Chipotle Baked Fish Tacos with Pico Slaw
 
Prep time
Cook time
Total time
 
Fish tacos are my favorite way to enjoy fish, and these chipotle baked fish tacos are no exception! They are healthy and quick, as well as delicious!
Author:
Recipe type: Entree
Cuisine: Mexican
Serves: 4 tacos, or 2 large servings
Ingredients
  • 1 minced chipotle pepper from a can with adobo
  • 2 tsp cornmeal
  • 1 tsp olive oil
  • 12 oz's fish fillets (Use fish of choice)

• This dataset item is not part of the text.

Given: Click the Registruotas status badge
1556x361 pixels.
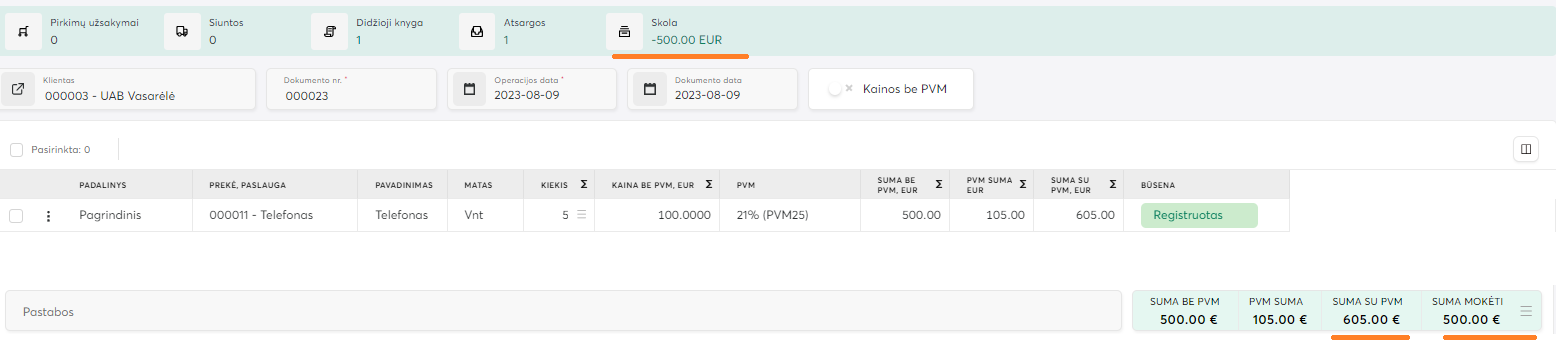Looking at the screenshot, I should click(1199, 215).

  • 4 8-inch whole wheat tortillas
  • ¼ cup mayo
Pico Red Cabbage Slaw
  • 2 cups sliced red cabbage
  • ½ cup prepared pico de gallo
  • 1 TBS lime juice
  • ½ tsp ground cumin
Instructions
  1. Preheat oven to 400 F.
  2. Combine chipotle pepper and cornmeal until it makes a paste. Cut fish fillets into strips. Spread the paste evenly over one side of the the fish strips.

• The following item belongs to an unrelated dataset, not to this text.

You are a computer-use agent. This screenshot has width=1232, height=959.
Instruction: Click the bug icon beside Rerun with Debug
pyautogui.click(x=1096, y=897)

  3. Bake on a parchment lined baking sheet in the preheated oven for 10-15 minutes, or until opaque and flake easily with a fork (exact time will depend on the fish).
  4. Heat tortillas according to package directions.
  5. Spread 1 TBS mayo over each tortilla. Top with baked fish fillets.
  6. Combine red cabbage, pico, lime juice and cumin. Mix until combined.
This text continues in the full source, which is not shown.